As you may know, I agree with Roger Sessions that one of the value propositions of Enterprise Architecture, as it relates to IT, is to simplify the IT application portfolio. I believe that every application has a “cost to own” and adds to complexity. By reducing the complexity and size of the portfolio, we can free up resources that are so desperately needed for innovation.
One of the primary patterns for application portfolio simplification is to find two similar business units that use two overlapping applications, and change the processes in one unit, and change the features of one application, so that both units can use the same application.
There are two changes here. You have to change the business processes of at least one of the teams (probably both teams), and you have to change the features of one of the applications, which usually means bring together the data sets as well. That’s a lot of change.
But as an enterprise architect, I get to look beyond the bounds of IT. So, let’s take that viewpoint. Now, we don’t have an IT problem. We have a business complexity problem.

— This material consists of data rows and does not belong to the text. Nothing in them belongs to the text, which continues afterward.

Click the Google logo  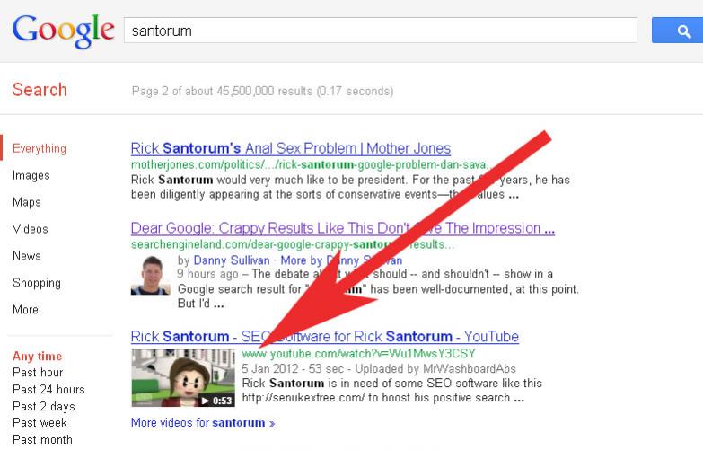63,31
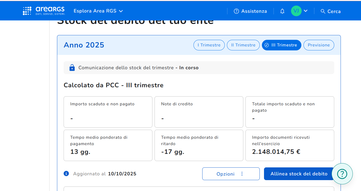Image resolution: width=361 pixels, height=191 pixels.
Task: Click the Assistenza question mark icon
Action: 236,11
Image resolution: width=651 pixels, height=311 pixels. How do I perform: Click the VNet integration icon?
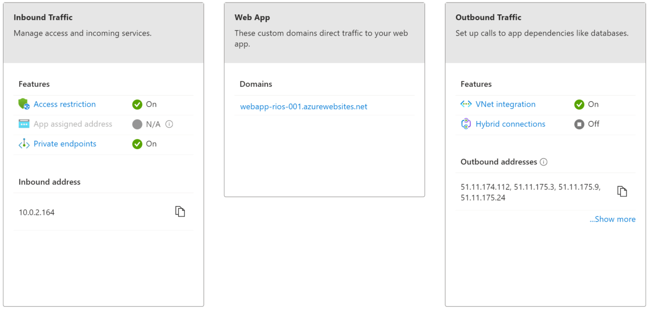tap(466, 104)
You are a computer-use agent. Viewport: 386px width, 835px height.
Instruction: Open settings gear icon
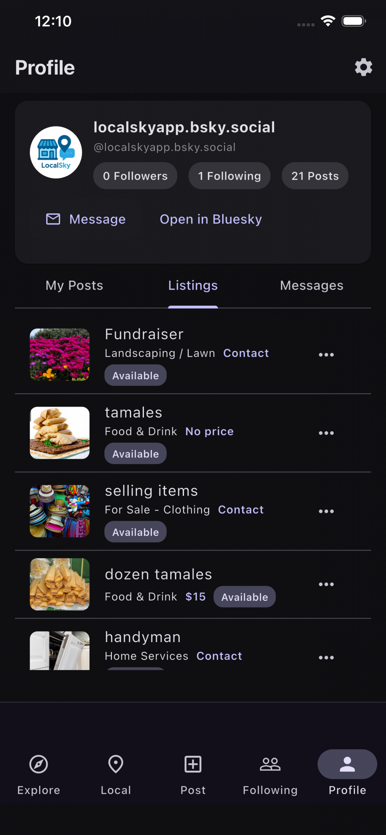point(363,68)
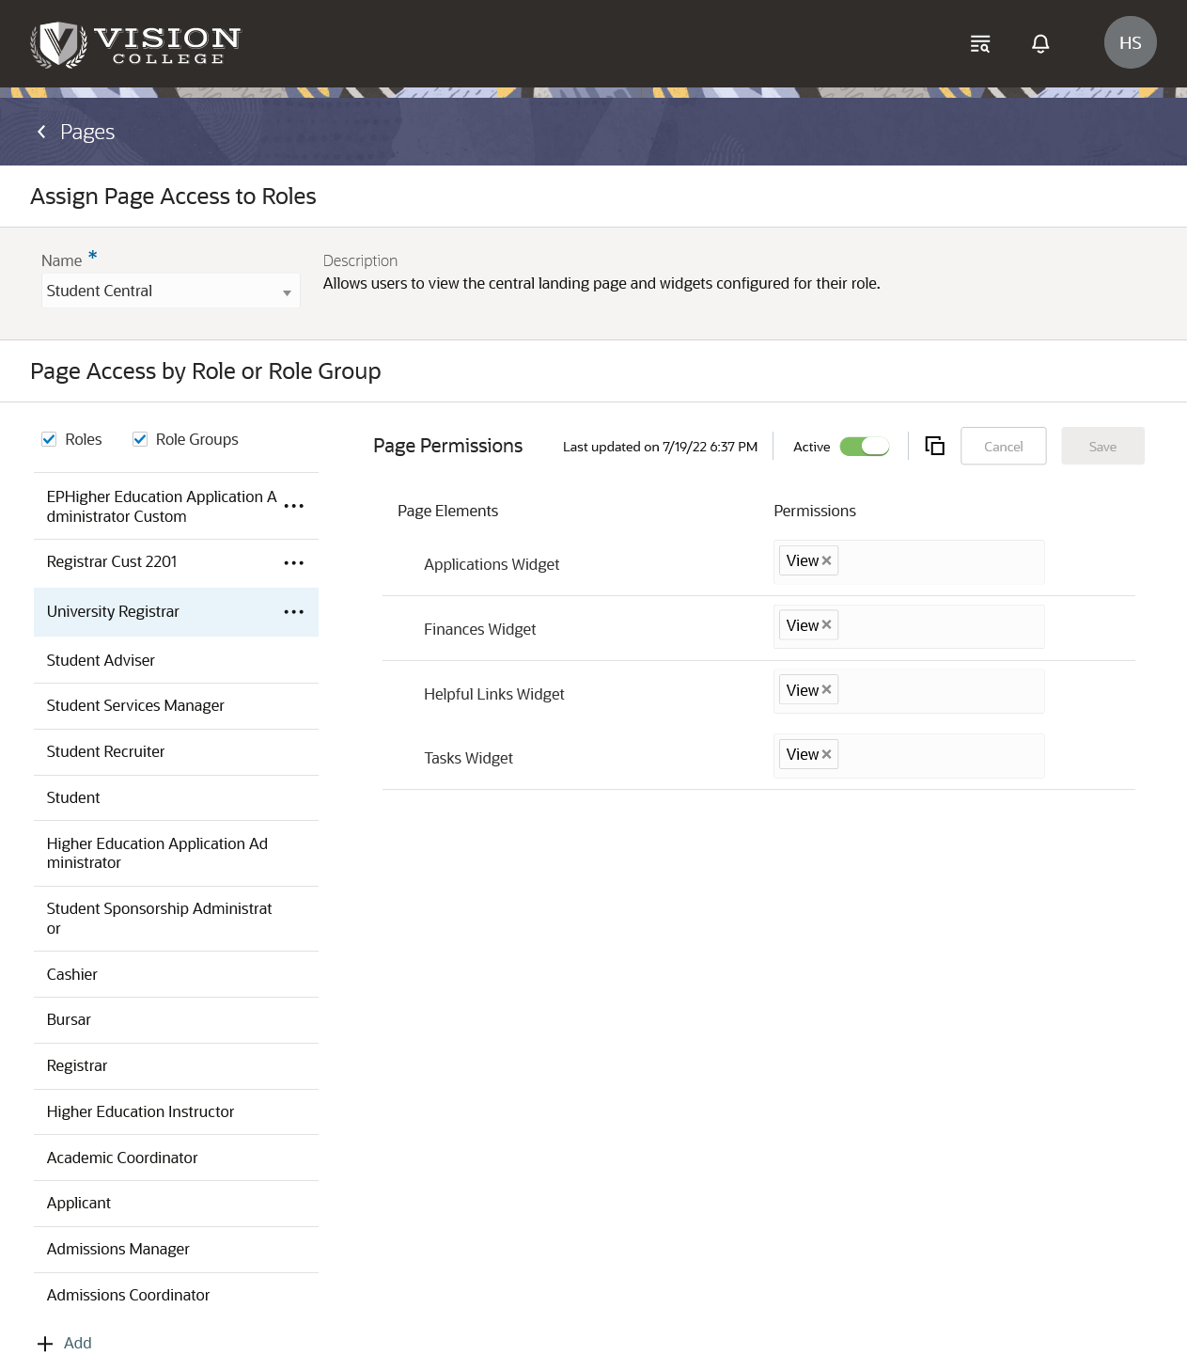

As an Enterprise Architect, wouldn’t it be simpler to simplify the business itself? Not always possible, but it can be done. In those cases, there can be less overall change if you simply merge the business functions.
People get very attached to their applications, and it is tough to convince an executive to take on the cost of making all of the changes to merge applications. In some cases, application portfolio simplification can be done best through “business function portfolio” simplification. In other words, the case is more compelling to merge the business functions instead.
What say you, gentle reader? Have you ever worked to merge business functions? What was your experience?